The Court also issued a short opinion in Tory v. Cochran (03-1488). After finding that Ulysses Tory had repeatedly defamed Johnnie Cochran (yes, that's Johnnie Cochran of "if the glove doesn't fit, you must acquit" fame) in an effort to extort money, a California trial court permanently enjoined Tory from making statements about Cochran's law firm in any public forum. The Court took the case to decide "[w]hether a permanent injunction as a remedy in a defamation action, preventing all future speech about an admitted public figure, violates the First Amendment," but Cochran died before the Court could decide the matter. As a result, the majority, led by Justice Breyer, concluded that, while the case was not moot -- the injunction was arguably still in effect -- it would be "unwise" for the Court to opine on the question presented. However, Cochran's death had negated the underlying rationale for the injunction (Tory could no longer extort funds from Cochran), and the Court found that the injunction was now an overly broad, unjustified prior restraint on speech. On remand, interested parties might request a different, more narrowly tailored injunction. Justices Thomas and Scalia dissented as they would have dismissed cert as improvidently granted once Cochran passed away.

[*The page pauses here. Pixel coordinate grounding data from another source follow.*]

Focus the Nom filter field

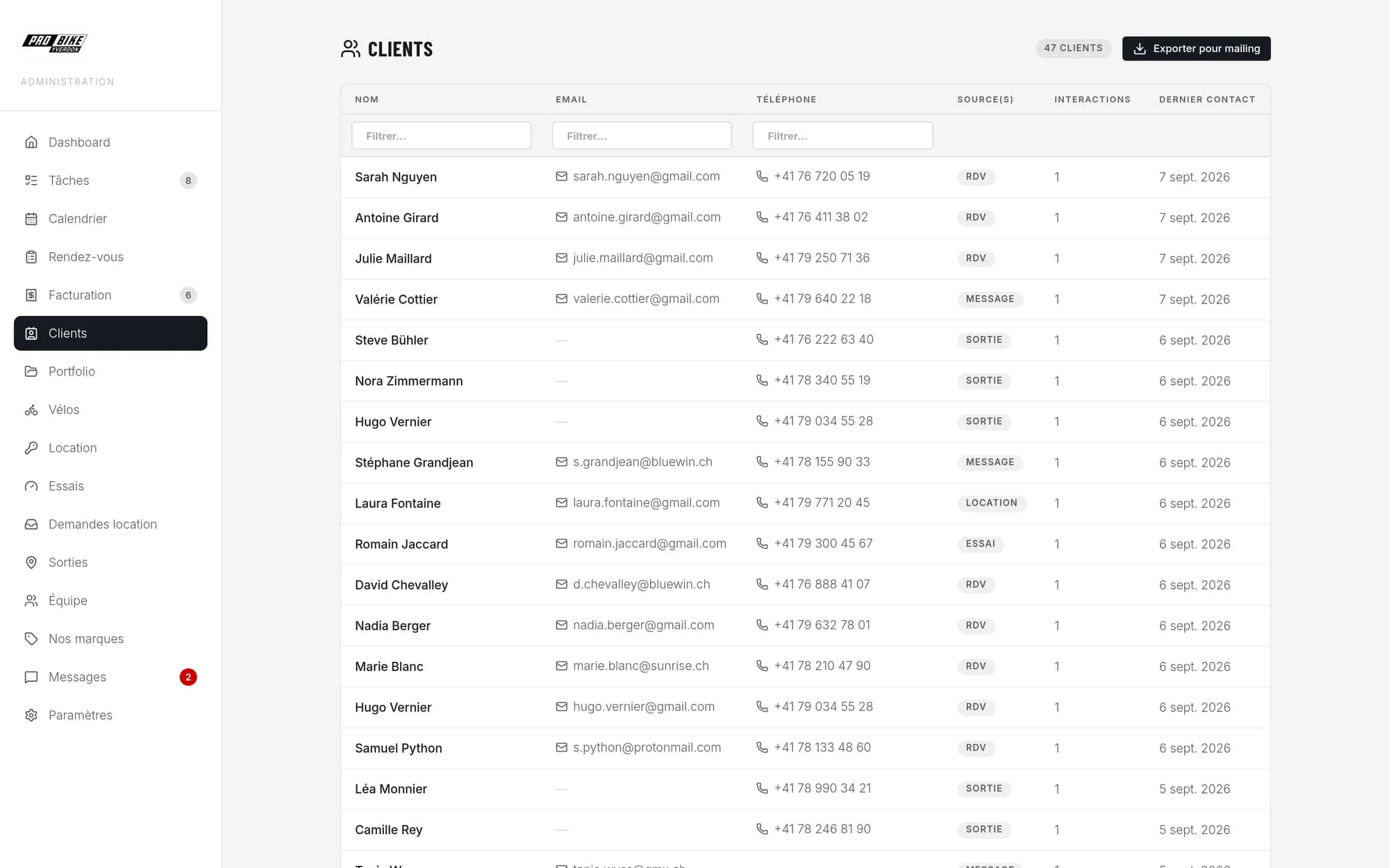(x=441, y=135)
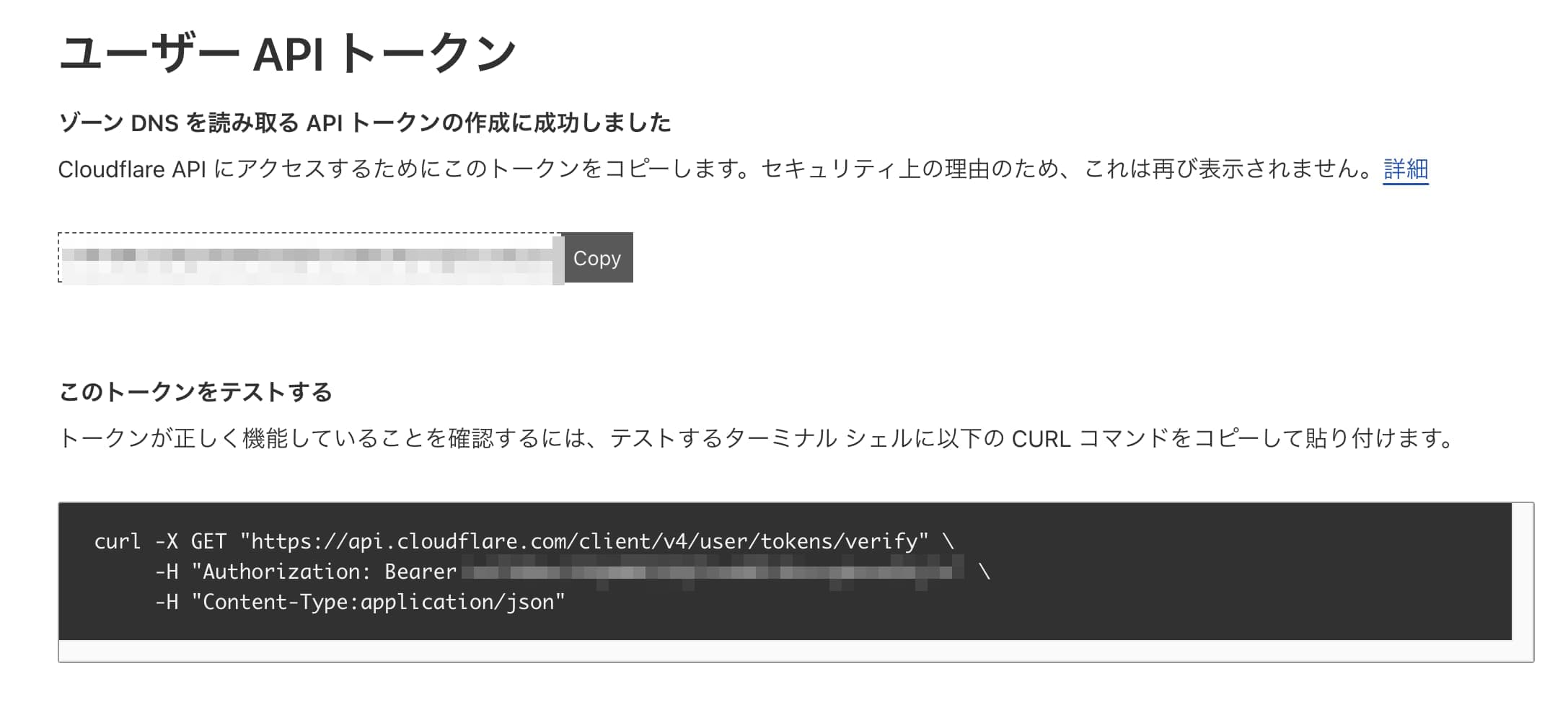Click GET in the curl command

[208, 541]
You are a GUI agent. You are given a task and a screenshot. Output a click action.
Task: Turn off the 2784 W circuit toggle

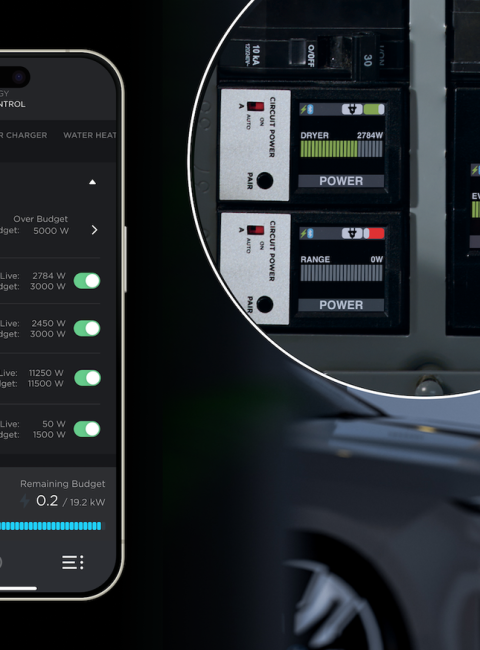click(x=87, y=281)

The Court's order list granted cert in one new case, Kansas v. Marsh (04-1170). The question presented in the petition was: "Does it violate the Constitution for a state capital-sentencing statute to provide for the imposition of the death penalty when the sentencing jury determines that the mitigating and aggravating evidence is in equipoise?" The Court accepted that question and added two more of its own: (1) "Does this Court have jurisdiction to review the judgment of the Kansas Supreme Court under 28 USC 1257, as construed by Cox Broadcasting Corp. v. Cohn (1975)?"; and (2) "Was the Kansas Supreme Court's judgment adequately supported by a ground independent of federal law?"
Finally, we should correct a misstatement in last week's summary of Medellin v. Dretke (04-5928): The United States has not withdrawn from the Vienna Convention on Consular Relations, but only from its Optional Protocol consenting to the jurisdiction of the International Court of Justice over alleged violations of the Convention.